One time, we got a lumber shipment. Everyone went nuts using the wood to divide the big hooch into individual rooms. But every week, a new regulation was announced trying to make all rooms uniform in size and construction. We had to tear the rooms down and rebuild four times before all the lifers were satisfied. There were actually times when I felt sorry for them. They had given their life to the army, and it was falling apart and they couldn’t figure out why. We had one E-7 who was a dead ringer for Buddy Ebsen. His son transferred to our unit. He was prouder than hell until he found out his son was a full-blown junkie. The discovery shattered him and ended his career.
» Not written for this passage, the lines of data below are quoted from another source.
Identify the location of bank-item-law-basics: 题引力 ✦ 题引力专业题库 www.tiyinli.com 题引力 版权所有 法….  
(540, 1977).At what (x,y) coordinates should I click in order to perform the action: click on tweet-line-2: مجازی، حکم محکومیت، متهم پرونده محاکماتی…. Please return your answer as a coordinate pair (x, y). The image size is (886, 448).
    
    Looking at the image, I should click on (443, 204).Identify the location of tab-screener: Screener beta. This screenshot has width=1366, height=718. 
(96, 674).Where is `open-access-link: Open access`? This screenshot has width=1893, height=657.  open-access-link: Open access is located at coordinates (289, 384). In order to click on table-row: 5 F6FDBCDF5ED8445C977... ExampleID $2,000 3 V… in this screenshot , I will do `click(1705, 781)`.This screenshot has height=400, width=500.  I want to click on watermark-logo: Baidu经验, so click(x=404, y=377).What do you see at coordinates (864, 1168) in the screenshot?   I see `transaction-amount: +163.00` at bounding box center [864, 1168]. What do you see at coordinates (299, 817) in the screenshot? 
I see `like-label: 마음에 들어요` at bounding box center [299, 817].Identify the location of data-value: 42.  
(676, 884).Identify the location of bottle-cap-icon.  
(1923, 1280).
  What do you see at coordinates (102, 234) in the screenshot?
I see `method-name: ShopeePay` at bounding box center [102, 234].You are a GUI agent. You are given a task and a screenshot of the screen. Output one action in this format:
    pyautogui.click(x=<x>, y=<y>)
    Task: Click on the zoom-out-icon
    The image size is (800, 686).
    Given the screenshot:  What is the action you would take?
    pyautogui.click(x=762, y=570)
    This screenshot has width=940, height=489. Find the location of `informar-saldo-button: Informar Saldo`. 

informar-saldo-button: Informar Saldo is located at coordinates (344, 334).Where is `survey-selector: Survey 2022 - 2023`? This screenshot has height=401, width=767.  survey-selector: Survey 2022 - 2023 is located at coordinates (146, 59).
Lifers knew that the military of their youth was gone. In spite of different musical tastes from the draftees, they knew the words to the most requested song at the club: “We gotta get outta this place.” They knew the war sucked, the army was broken, and they didn’t know what to do. They were stuck on a Kansas highway in a summer hailstorm with no shelter.
The only time I had ever really connected with the lifers was at a Bob Hope Christmas concert in Long Bien. We had to hitchhike to get there. We arrived at 9:00 a.m. and sat in the sun until the show started four hours late. Medics who had brought the wounded threw ice into the crowd because there was no water, shade, food, or bathroom facilities. There were thousands of us, and it was a long wait. But Bob Hope actually made it worthwhile. He was a master at working such a large crowd. For a while, without drugs or alcohol, we forgot where we were. All of us, Army, Navy, Air Force, draftees, and lifers sang “Silent Night” together and wept. I never expected Christmas to find me in such a place. But it did. Thanks, Bob. Wherever you are.